Monday, April 7, 2014

Baby Daddy (Or, Choosing a donor.)

History
There are about as many ways decide what to do about making babies as there are couples who want the babies.  Over our 10-year relationship, we've courted many ideas:
- Use Mr. Mom's brother's sperm and my egg.
- Use Friend A's sperm.
- Use Friend B's sperm.
- Use Friend .....'s sperm (maybe you get the idea here?)

As the years went by, our conversation focused more on two primary concerns: Mr. Mom was uncomfortable with the legal and emotional ramifications of using a known donor; I was uncomfortable with the idea of some stranger's jizz in my yahoo (I know, so mature, butamiright?).  Eventually, I decided that it would be an appropriate compromise to accept Mr.
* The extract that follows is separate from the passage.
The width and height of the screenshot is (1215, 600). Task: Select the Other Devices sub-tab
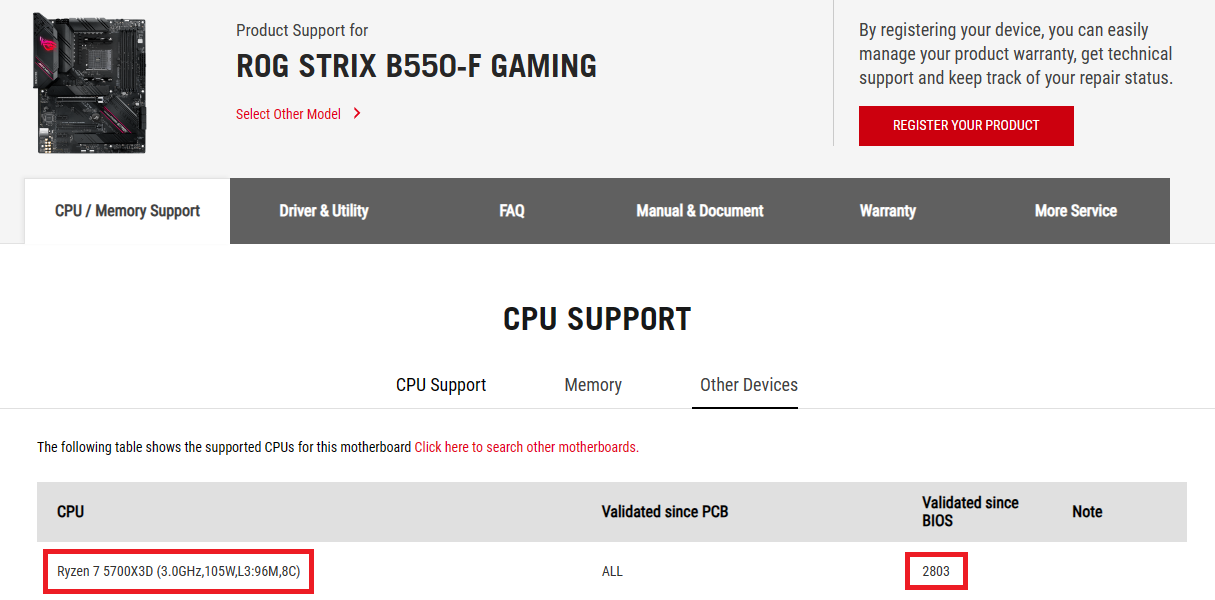pyautogui.click(x=749, y=385)
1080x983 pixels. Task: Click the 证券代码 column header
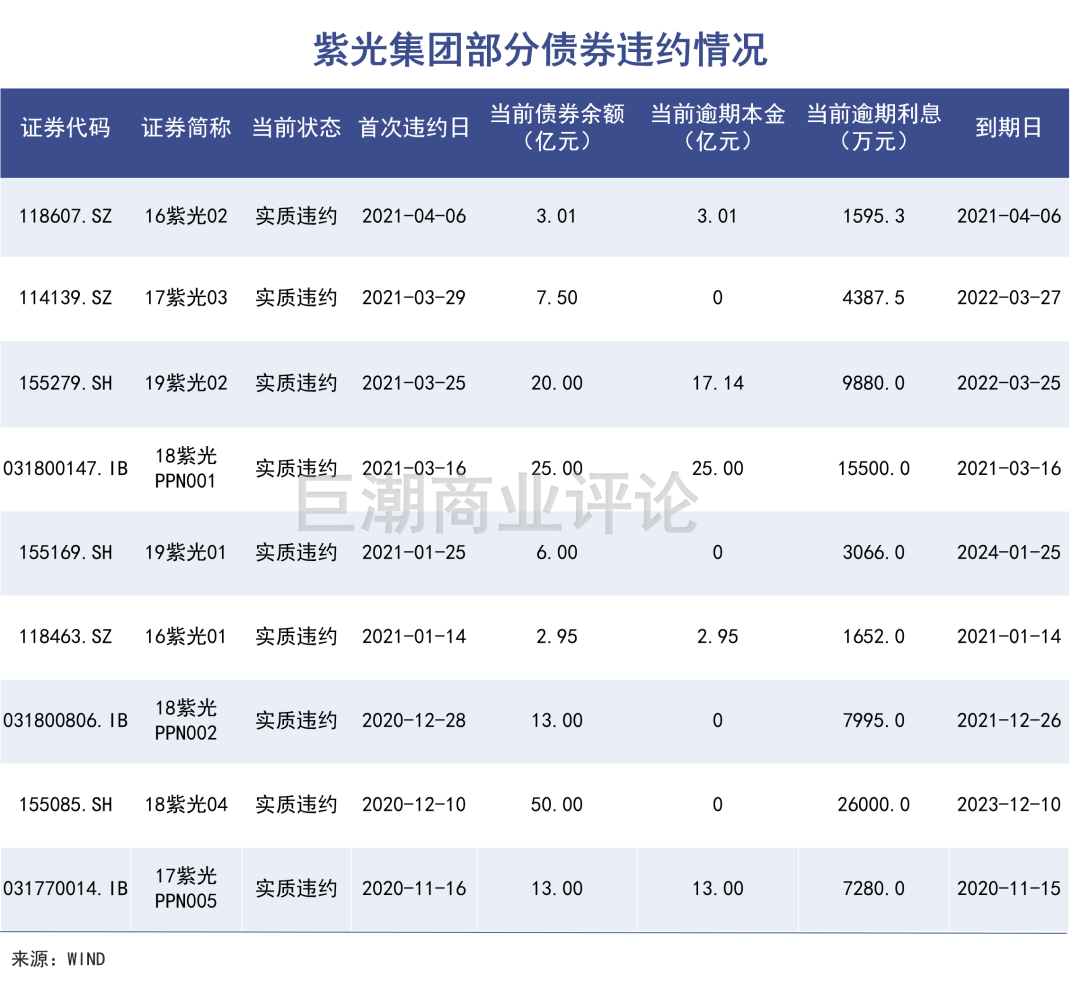(65, 128)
Mom's wishes, since she had less biological say in the matter, and I wanted for us to both feel like equal partners in the decision-making.

Once we settled on finding an anonymous donor, we did some tentative searches online (there's nothing like a google search for "spermbank" to give a lesbian the heebie-jeebies).  We realized there were a few cryobank options, but life intervened and we never really made any decisions.  Fast forward a few years, now we're married, I'm turning 30 this year, and the end of my cushy and flexible grad school years are around the corner.
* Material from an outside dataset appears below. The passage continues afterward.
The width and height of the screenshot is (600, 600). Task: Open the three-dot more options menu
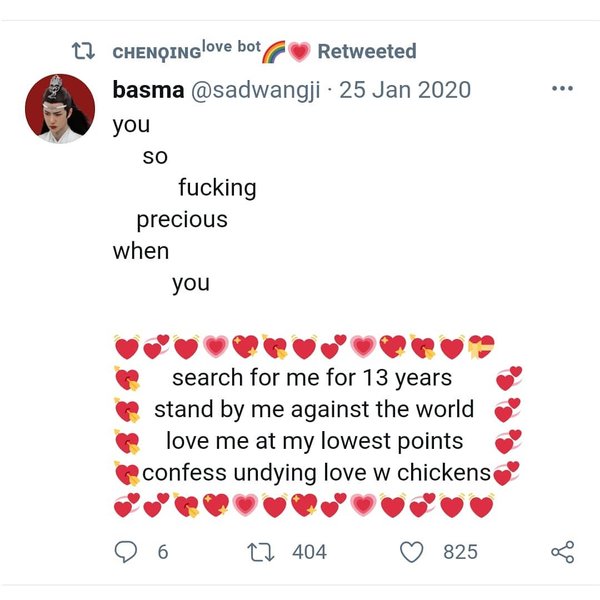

"Honey, maybe we should get real about baby making."
It was clear to us when we did some more serious searching for donors that one bank seemed to have the best selection of open donors (I'll address our thoughts on open donors in another post).  In fact, we were both surprised that one donor stood out among the rest - to both of us.  He met our criteria (matching Mr. Mom's country origins, complexion) and was a refreshing alternative to the aspiring-actor-donors (the bank we chose is in LA, so I guess that's to be expected?).

As an admitted shopaholic, it was actually a pretty familiar-feeling process, and the decision came easily.  This is not what we expected.  I hope you're all as lucky as we were in easily finding the right baby-daddy.